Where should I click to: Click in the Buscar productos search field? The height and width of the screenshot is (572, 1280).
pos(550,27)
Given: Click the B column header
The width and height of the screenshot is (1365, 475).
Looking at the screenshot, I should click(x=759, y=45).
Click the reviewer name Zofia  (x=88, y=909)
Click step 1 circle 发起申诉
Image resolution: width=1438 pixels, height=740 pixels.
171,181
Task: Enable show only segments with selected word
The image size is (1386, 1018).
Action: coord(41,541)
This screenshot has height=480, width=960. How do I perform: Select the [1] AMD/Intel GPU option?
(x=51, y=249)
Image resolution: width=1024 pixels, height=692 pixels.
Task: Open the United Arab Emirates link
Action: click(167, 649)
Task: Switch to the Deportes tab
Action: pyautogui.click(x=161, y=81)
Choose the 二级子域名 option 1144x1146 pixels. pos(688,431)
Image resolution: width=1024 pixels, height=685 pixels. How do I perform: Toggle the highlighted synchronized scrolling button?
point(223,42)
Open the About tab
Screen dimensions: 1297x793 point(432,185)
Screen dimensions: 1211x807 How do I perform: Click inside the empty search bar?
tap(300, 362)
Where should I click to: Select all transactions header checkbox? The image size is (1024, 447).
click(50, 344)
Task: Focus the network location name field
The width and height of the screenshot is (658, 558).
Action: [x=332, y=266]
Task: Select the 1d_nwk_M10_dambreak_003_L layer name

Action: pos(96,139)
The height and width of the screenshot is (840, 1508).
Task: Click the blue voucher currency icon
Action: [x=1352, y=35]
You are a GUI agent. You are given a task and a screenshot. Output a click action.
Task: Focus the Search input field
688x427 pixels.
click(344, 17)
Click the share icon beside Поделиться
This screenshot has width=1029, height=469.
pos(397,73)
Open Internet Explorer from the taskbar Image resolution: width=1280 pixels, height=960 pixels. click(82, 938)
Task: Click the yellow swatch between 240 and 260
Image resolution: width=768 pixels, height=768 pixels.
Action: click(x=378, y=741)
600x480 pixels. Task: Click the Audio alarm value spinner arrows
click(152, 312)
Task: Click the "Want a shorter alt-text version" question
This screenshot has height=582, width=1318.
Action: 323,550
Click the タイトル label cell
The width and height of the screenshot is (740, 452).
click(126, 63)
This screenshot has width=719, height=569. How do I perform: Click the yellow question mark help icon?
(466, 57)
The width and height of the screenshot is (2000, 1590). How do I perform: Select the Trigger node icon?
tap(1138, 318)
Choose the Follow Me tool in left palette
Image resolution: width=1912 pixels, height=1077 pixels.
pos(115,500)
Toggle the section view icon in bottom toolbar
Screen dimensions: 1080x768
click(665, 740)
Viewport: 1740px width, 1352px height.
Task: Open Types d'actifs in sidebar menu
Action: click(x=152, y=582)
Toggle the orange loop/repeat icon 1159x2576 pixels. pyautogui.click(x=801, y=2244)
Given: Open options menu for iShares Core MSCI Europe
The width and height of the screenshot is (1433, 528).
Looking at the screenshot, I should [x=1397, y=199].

———

**What is needed**
Look above for the line containing "Task: Enable show" and the line containing "Task: Focus the network location name field". Transcribe both, with the lines between them, exactly.

**Solution to this task**
Task: Enable show only segments with selected word
The image size is (1386, 1018).
Action: coord(41,541)
This screenshot has height=480, width=960. How do I perform: Select the [1] AMD/Intel GPU option?
(x=51, y=249)
Image resolution: width=1024 pixels, height=692 pixels.
Task: Open the United Arab Emirates link
Action: click(167, 649)
Task: Switch to the Deportes tab
Action: pyautogui.click(x=161, y=81)
Choose the 二级子域名 option 1144x1146 pixels. pos(688,431)
Image resolution: width=1024 pixels, height=685 pixels. How do I perform: Toggle the highlighted synchronized scrolling button?
point(223,42)
Open the About tab
Screen dimensions: 1297x793 point(432,185)
Screen dimensions: 1211x807 How do I perform: Click inside the empty search bar?
tap(300, 362)
Where should I click to: Select all transactions header checkbox? The image size is (1024, 447).
click(50, 344)
Task: Focus the network location name field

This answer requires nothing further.